Evolution correcte des recettes fiscales, malgré un contexte défavorable

Les recettes fiscales ont augmenté de 4,1% et les dépenses ordinaires ont baissé de 2,4%. Le solde ordinaire ressort excédentaire de plus de 12 milliards de DH. Les charges de compensation se sont repliées de 41,6%.
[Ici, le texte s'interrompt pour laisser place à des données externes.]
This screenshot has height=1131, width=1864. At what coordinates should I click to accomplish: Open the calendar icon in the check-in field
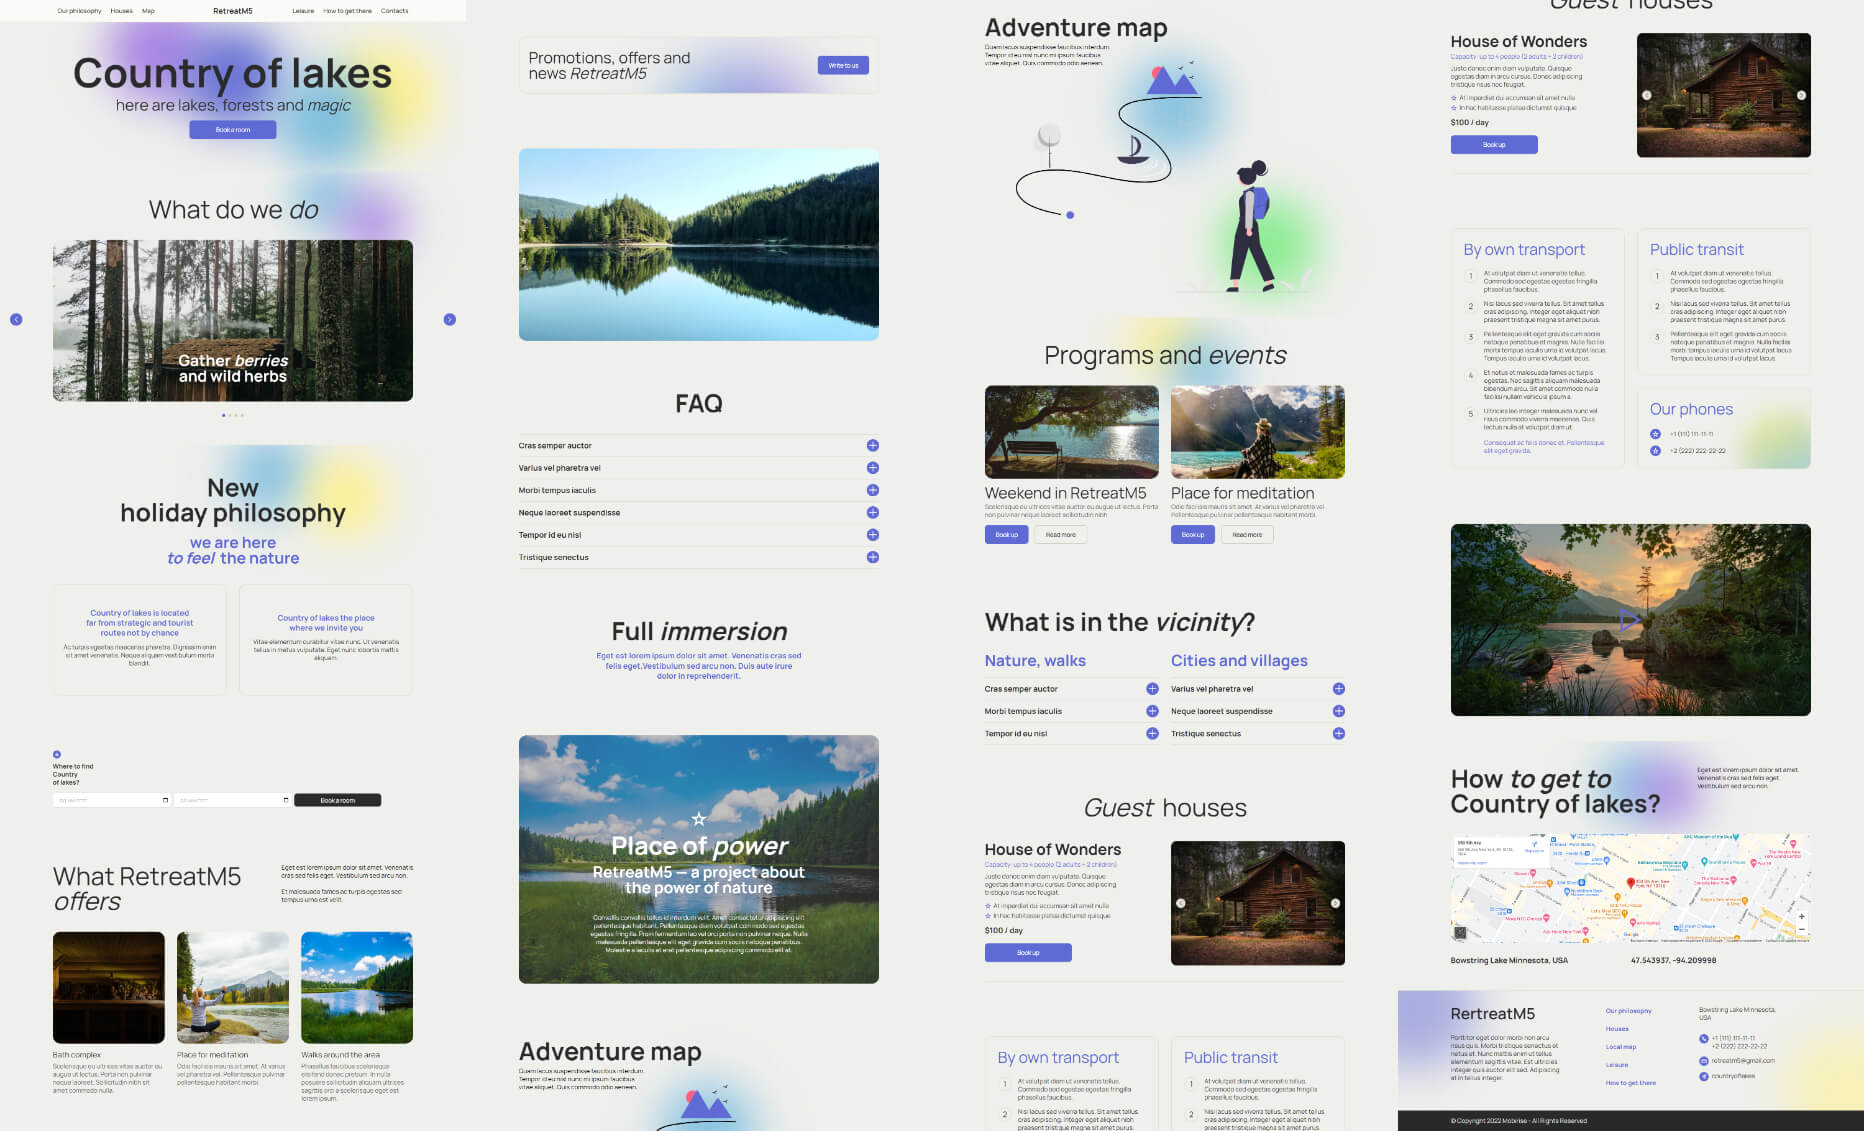166,800
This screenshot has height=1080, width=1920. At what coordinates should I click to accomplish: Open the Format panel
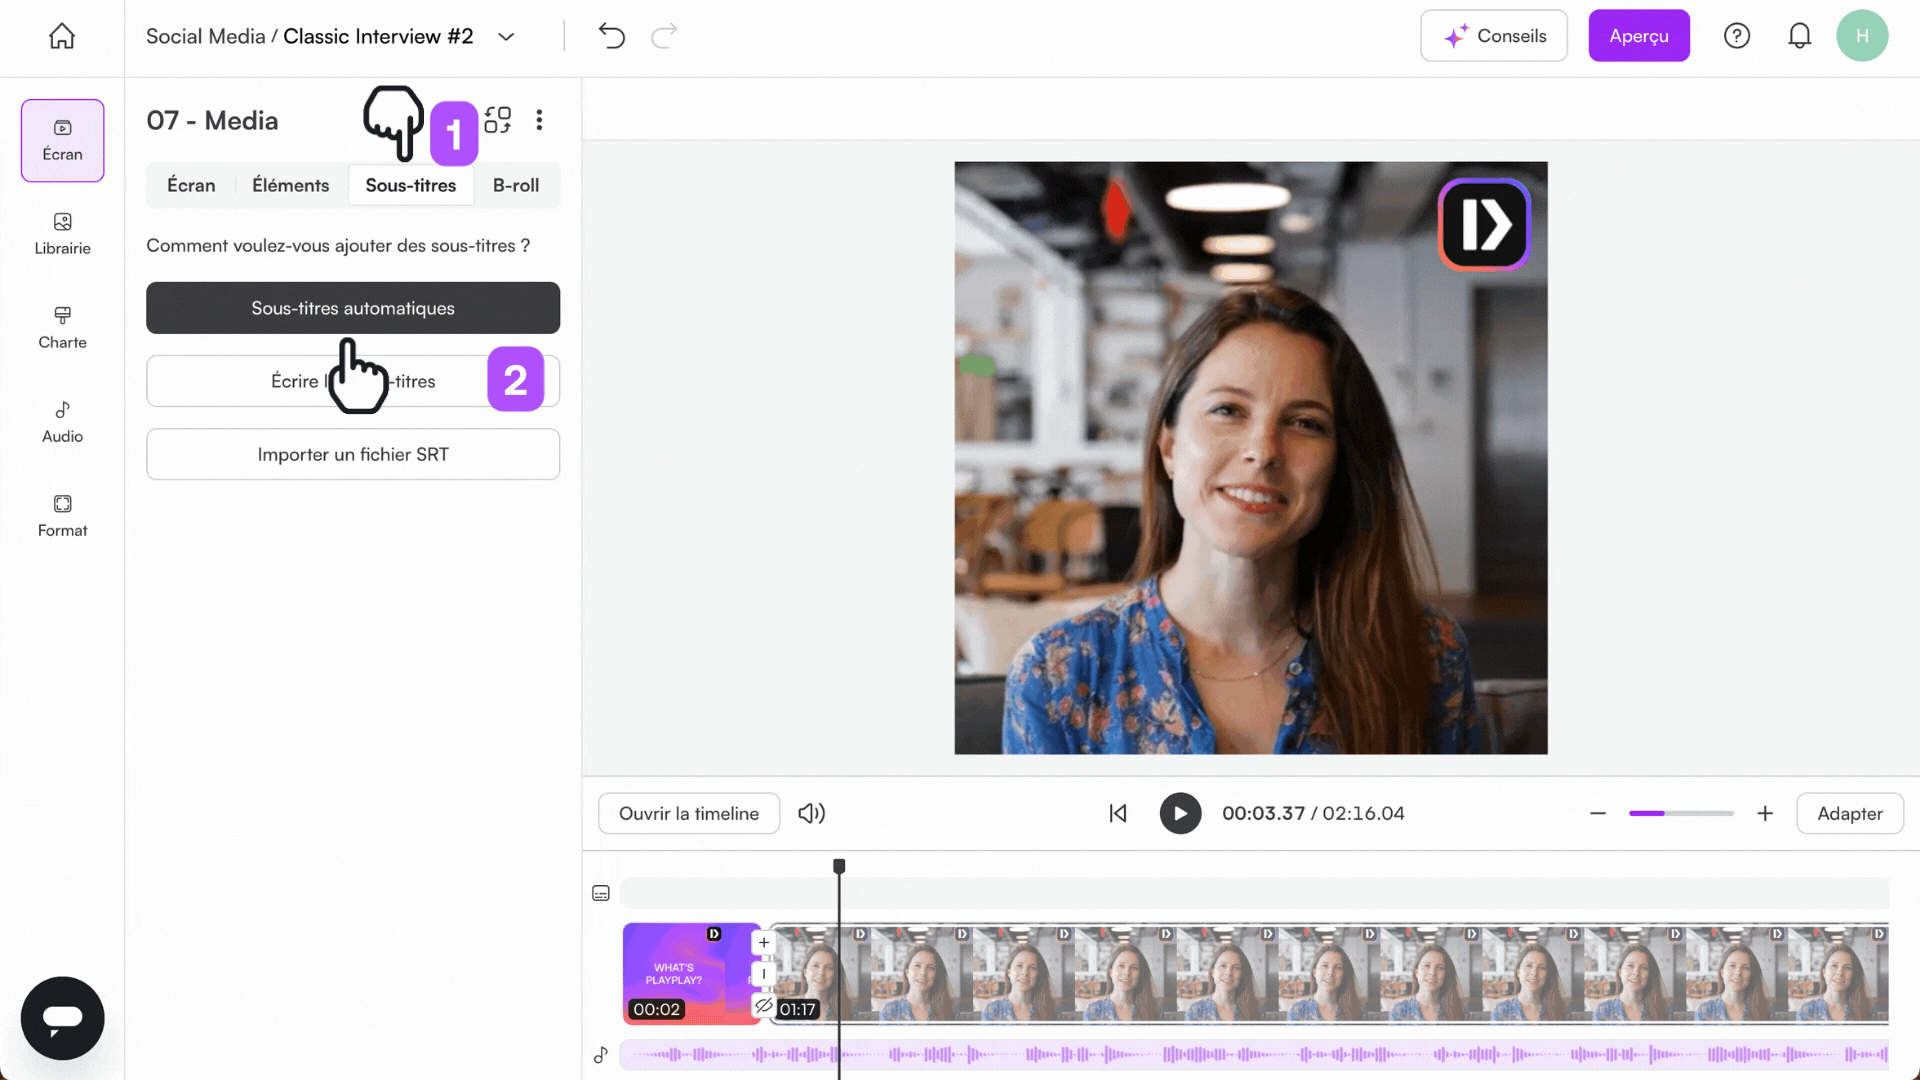(61, 514)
Malgré un contexte des plus moroses, avec le plus faible taux de croissance jamais réalisé depuis 2000, les recettes fiscales en 2016 ont enregistré une progression de 4,1%, à 189,6 milliards de DH (hors TVA des collectivités locales), selon les statistiques de la Trésorerie générale du Royaume à fin décembre. Ce résultat s’explique principalement par une hausse des recettes de l’impôt sur les sociétés de 5,2%, à 43,24 milliards de DH, de l’impôt sur le revenu de 5,4%, à 38,7 milliards de DH, de la TVA avec une augmentation de 1,5%, à plus de 53 milliards de DH, tirée par la TVA à l’importation qui a crû de 4,6%, à 33,5 milliards de DH, et de la taxe intérieure de consommation en progression de 3%, à 26,13 milliards de DH.

Les recettes non fiscales, en revanche, ont baissé de 0,4%, à 21,7 milliards de DH, selon la TGR. Et cette baisse a concerné pratiquement l’ensemble des composantes de ce type de recettes. Résultat, les recettes ordinaires ont enregistré une croissance de 3,5%, à 214,7 milliards de DH. Côté dépenses, celles-ci se sont repliées de 2,4%, à 202,37 milliards de DH, sous l’effet d’une forte baisse des charges de compensation (-41,6%, à 12,23 milliards de DH) et d’une légère atténuation des dépenses relatives aux intérêts de la dette (-0,3%, à 26,74 milliards de DH). Les dépenses des biens et services, par contre, ont augmenté de 2,4%, à 163,4 milliards de DH. Parmi ces dépenses, celles du personnel ont enregistré une petite hausse de 1,3%, à 104,32 milliards de DH, soit un peu moins que ce qui était prévu dans la Loi de finances 2016 (106,8 milliards de DH).

Cette évolution des recettes et des dépenses ordinaires s’est traduite par un excédent de même nature d’un montant de 12,33 milliards de DH, au lieu de 126 millions de DH en 2015. Mais en tenant compte des investissements en hausse de 17,7%, à 65,5 milliards de DH, le solde global ressort déficitaire de 41,6 milliards de DH, contre 44,64 milliards de DH en 2015. Ce déficit, indique la TGR, a été comblé en quasi-totalité par un financement intérieur.

En se basant sur les chiffres du HCP (une hausse du PIB de 1,1% et du niveau général des prix de 2,1%), qui restent encore des estimations en attendant la publication des comptes nationaux, le déficit budgétaire se situerait à 4,1% du PIB, selon les calculs de La Vie éco. Le ministre de l’économie et des finances, lui, a estimé ce déficit à 3,9% du PIB lors de sa conférence de presse du 27 janvier dernier.